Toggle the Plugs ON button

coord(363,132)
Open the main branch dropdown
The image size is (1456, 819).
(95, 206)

==

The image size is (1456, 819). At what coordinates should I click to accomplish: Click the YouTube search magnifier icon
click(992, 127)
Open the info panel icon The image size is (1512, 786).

---

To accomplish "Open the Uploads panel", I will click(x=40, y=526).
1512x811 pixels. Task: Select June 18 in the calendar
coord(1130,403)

### Work order:
The answer consists of the lines above that include the word "panel", each copied exactly.

### Result of this exercise:
Open the info panel icon The image size is (1512, 786).
To accomplish "Open the Uploads panel", I will click(x=40, y=526).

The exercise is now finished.